Document extract:

Let's Engage Today - Cover

Let's Engage Today

The EHR represents a problem for most healthcare organizations. It drives burnout. Moreover, half of physicians don’t believe their EHR helps them deliver better care.

We all want the same thing—to fix this problem. The question is this: how do we fix it?

In my experience, the discussion of how to fix EHR-related burnout typically comes down to two main strategies.

Strategy 1:

We should make the EHR easier to use:

  • Implement tools like ambient voice recognition so that physicians barely have to touch the EHR;
  • Bring in scribes;
  • Say hello to Google Glass.

For obvious reasons, this strategy is extremely popular—there appears to be no downside. We think, “If we just wait, technology will fix this technology mess.”

Strategy 2:

We should change how we practice medicine in order to leverage the power of the EHR and information technology. Of course, this option is messy.

Instead of primarily focusing on reducing the physician’s pain in using the EHR, we should focus on improving care delivery and the value of the EHR for revolutionizing care. Physicians engage deeply with today’s EHRs to maximize value to the customer (the patient).

Extracted entries:
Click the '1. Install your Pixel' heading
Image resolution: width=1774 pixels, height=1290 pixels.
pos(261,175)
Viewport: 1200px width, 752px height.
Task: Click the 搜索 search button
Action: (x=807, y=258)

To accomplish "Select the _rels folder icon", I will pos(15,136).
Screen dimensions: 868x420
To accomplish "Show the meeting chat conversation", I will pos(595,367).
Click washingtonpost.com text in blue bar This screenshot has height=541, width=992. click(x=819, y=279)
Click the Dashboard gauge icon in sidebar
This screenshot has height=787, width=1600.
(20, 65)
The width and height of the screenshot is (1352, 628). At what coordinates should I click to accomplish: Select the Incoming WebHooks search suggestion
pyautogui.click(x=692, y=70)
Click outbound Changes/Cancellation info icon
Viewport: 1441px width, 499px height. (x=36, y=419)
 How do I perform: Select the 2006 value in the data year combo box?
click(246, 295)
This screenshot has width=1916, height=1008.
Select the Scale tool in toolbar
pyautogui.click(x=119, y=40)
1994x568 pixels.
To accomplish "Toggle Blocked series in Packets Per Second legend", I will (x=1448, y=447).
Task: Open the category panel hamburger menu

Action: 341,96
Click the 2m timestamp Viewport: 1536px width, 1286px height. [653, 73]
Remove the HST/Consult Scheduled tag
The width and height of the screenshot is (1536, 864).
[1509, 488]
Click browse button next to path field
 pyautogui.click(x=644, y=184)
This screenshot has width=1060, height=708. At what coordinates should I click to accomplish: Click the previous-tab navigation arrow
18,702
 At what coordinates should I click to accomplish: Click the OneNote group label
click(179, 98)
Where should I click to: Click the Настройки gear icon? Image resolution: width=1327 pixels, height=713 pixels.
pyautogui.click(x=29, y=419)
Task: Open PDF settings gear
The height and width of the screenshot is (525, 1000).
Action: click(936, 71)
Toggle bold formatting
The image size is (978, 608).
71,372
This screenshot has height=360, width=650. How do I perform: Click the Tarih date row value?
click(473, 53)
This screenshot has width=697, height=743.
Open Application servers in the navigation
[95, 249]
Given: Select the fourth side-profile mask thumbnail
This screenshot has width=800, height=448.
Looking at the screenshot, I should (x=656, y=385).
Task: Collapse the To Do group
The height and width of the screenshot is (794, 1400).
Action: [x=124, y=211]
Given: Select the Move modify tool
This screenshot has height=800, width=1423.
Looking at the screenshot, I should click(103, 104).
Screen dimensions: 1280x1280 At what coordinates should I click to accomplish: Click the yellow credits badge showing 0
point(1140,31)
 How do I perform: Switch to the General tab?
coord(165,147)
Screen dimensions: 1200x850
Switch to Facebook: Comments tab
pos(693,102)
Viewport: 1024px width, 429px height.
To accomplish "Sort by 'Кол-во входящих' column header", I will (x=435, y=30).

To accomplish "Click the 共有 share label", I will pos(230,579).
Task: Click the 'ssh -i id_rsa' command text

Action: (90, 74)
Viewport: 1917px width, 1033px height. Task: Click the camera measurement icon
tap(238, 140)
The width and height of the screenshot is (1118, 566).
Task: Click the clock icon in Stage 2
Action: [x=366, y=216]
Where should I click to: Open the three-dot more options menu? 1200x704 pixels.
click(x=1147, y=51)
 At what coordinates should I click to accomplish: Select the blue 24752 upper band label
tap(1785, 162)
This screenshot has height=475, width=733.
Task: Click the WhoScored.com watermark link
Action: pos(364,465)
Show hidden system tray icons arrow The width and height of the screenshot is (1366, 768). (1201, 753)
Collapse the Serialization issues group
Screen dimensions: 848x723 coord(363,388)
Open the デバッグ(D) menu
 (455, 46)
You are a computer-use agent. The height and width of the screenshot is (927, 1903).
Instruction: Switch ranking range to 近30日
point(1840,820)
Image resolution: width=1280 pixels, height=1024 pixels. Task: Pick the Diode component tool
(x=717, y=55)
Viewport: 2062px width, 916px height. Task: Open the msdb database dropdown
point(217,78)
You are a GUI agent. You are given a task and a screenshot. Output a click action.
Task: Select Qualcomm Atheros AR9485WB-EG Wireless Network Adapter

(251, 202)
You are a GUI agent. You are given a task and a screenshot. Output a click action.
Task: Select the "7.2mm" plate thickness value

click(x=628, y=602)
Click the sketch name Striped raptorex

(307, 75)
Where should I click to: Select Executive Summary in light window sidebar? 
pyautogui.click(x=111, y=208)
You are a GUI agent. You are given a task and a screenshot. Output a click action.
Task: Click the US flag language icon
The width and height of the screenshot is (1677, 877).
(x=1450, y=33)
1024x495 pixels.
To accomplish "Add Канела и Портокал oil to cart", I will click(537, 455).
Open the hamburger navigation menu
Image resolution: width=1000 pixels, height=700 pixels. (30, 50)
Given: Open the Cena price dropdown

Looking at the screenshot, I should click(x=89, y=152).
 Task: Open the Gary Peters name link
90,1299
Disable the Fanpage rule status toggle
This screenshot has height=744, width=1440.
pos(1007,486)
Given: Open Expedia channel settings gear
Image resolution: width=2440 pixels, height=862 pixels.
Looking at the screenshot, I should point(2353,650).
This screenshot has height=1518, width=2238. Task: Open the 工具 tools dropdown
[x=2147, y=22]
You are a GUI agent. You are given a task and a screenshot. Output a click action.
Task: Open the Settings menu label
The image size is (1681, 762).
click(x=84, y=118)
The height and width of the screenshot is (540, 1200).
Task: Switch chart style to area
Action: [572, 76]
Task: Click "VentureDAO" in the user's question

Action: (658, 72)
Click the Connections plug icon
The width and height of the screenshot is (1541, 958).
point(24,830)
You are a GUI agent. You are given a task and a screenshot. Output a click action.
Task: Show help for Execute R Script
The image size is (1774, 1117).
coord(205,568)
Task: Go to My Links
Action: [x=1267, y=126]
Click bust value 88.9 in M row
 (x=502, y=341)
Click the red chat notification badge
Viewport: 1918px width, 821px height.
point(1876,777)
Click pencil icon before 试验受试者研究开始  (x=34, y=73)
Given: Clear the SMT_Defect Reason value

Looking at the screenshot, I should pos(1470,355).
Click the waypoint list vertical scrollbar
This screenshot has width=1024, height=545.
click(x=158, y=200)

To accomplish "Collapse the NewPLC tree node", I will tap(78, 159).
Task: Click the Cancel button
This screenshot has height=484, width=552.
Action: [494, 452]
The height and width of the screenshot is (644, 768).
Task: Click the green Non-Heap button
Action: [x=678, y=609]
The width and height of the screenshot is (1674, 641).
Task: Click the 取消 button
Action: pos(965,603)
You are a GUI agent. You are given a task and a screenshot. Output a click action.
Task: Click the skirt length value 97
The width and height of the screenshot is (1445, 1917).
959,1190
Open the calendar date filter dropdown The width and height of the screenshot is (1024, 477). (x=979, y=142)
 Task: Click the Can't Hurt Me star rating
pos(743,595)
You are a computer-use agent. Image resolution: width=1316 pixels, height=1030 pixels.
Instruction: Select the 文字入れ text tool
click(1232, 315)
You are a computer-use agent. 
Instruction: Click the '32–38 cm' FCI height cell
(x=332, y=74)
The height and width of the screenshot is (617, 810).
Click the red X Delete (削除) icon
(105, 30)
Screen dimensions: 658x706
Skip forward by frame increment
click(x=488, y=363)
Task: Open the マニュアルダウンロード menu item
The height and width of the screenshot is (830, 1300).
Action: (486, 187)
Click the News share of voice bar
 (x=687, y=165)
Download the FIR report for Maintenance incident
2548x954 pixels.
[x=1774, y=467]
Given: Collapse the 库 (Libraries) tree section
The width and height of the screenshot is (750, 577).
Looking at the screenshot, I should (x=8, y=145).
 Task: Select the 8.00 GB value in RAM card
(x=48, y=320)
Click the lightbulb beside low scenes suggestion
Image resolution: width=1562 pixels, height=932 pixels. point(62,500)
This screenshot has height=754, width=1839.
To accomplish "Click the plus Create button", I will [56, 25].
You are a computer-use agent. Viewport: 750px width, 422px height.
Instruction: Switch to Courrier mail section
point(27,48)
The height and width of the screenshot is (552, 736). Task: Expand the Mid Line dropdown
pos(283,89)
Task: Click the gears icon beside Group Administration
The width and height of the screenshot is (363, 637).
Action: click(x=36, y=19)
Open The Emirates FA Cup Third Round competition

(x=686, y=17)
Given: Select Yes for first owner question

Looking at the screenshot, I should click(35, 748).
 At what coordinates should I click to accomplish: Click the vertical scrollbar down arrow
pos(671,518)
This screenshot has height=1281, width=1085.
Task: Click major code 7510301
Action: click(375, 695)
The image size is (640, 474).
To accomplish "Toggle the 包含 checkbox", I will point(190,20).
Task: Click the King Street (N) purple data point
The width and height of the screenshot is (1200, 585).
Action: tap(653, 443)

Task list:
A: Reproduce the stretch of the Let's Engage Today piece from "Let's Engage Today - Cover" through "two main strategies.".
B: According to the Let's Engage Today piece, what share of physicians don't believe their EHR helps them deliver better care?
The lines come from a separate source.

Exercise answers:
A:
Let's Engage Today - Cover

Let's Engage Today

The EHR represents a problem for most healthcare organizations. It drives burnout. Moreover, half of physicians don’t believe their EHR helps them deliver better care.

We all want the same thing—to fix this problem. The question is this: how do we fix it?

In my experience, the discussion of how to fix EHR-related burnout typically comes down to two main strategies.

B: Half of physicians.